(Records drawn from a dataset)
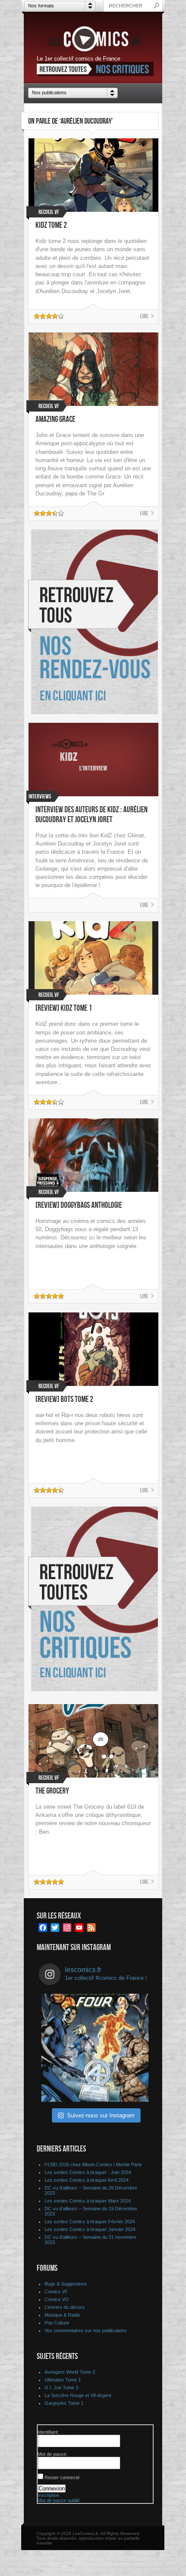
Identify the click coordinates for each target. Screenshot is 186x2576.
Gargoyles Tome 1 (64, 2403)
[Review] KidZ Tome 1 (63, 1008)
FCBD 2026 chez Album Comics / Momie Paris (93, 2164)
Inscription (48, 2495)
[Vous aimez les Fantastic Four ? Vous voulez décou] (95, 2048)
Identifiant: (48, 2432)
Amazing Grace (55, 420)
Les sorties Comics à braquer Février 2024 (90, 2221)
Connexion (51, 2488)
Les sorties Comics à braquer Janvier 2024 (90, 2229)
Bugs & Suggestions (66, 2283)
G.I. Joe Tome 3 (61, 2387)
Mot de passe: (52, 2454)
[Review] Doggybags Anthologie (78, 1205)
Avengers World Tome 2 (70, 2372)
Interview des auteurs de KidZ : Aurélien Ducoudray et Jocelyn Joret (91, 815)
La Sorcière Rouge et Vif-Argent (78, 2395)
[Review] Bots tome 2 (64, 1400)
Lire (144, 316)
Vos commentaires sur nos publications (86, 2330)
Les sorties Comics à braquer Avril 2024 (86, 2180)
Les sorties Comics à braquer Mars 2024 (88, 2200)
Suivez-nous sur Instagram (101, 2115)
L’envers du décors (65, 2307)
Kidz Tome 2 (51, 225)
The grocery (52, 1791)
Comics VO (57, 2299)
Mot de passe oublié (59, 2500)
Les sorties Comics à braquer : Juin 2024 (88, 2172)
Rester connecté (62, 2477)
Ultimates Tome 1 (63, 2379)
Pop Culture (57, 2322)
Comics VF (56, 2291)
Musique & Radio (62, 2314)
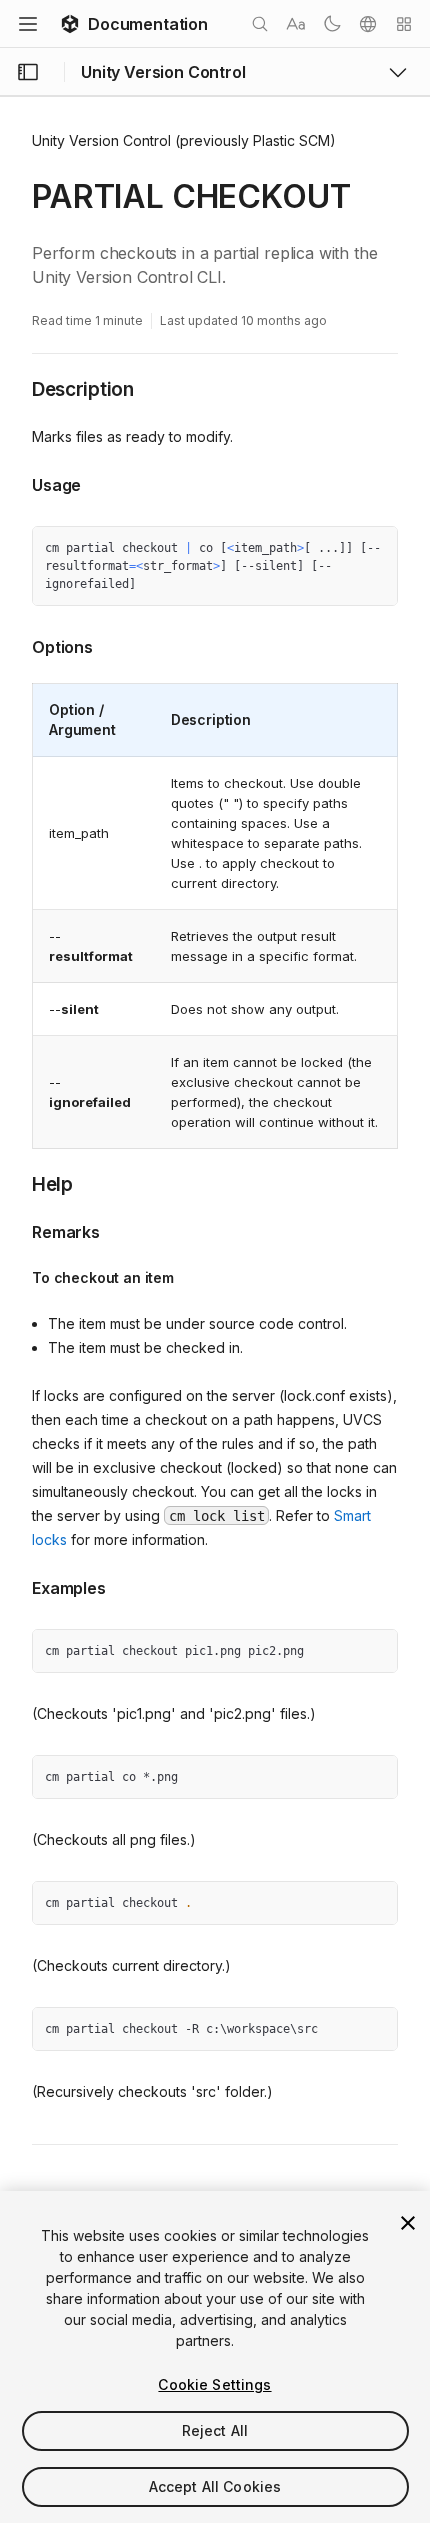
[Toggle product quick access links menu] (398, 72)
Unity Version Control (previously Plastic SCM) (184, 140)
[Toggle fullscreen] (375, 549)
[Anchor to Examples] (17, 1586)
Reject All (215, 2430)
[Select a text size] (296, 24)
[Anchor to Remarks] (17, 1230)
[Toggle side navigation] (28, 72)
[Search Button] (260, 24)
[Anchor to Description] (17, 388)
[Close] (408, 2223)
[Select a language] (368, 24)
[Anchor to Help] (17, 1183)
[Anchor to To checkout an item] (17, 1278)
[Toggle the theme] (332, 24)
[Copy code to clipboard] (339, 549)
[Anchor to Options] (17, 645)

_INSTRUCTIONS FOR THE TASK_
Output the full set of records above without changing a word, and drop the images.

_WRITTEN RESPONSE_
Identify the click coordinates for each target. Screenshot is 186x2576.
Gargoyles Tome 1 (64, 2403)
[Review] KidZ Tome 1 (63, 1008)
FCBD 2026 chez Album Comics / Momie Paris (93, 2164)
Inscription (48, 2495)
[Vous aimez les Fantastic Four ? Vous voulez décou] (95, 2048)
Identifiant: (48, 2432)
Amazing Grace (55, 420)
Les sorties Comics à braquer Février 2024 (90, 2221)
Connexion (51, 2488)
Les sorties Comics à braquer Janvier 2024 (90, 2229)
Bugs & Suggestions (66, 2283)
G.I. Joe Tome 3 (61, 2387)
Mot de passe: (52, 2454)
[Review] Doggybags Anthologie (78, 1205)
Avengers World Tome 2 (70, 2372)
Interview des auteurs de KidZ : Aurélien Ducoudray et Jocelyn Joret (91, 815)
La Sorcière Rouge et Vif-Argent (78, 2395)
[Review] Bots tome 2 (64, 1400)
Lire (144, 316)
Vos commentaires sur nos publications (86, 2330)
Les sorties Comics à braquer Avril 2024 (86, 2180)
Les sorties Comics à braquer Mars 2024 (88, 2200)
Suivez-nous sur Instagram (101, 2115)
L’envers du décors (65, 2307)
Kidz Tome 2 (51, 225)
The grocery (52, 1791)
Comics VO (57, 2299)
Mot de passe oublié (59, 2500)
Les sorties Comics à braquer : Juin 2024 (88, 2172)
Rester connecté (62, 2477)
Ultimates Tome 1 (63, 2379)
Pop Culture (57, 2322)
Comics VF (56, 2291)
Musique & Radio (62, 2314)
[Toggle product quick access links menu] (398, 72)
Unity Version Control (previously Plastic SCM) (184, 140)
[Toggle fullscreen] (375, 549)
[Anchor to Examples] (17, 1586)
Reject All (215, 2430)
[Select a text size] (296, 24)
[Anchor to Remarks] (17, 1230)
[Toggle side navigation] (28, 72)
[Search Button] (260, 24)
[Anchor to Description] (17, 388)
[Close] (408, 2223)
[Select a language] (368, 24)
[Anchor to Help] (17, 1183)
[Anchor to To checkout an item] (17, 1278)
[Toggle the theme] (332, 24)
[Copy code to clipboard] (339, 549)
[Anchor to Options] (17, 645)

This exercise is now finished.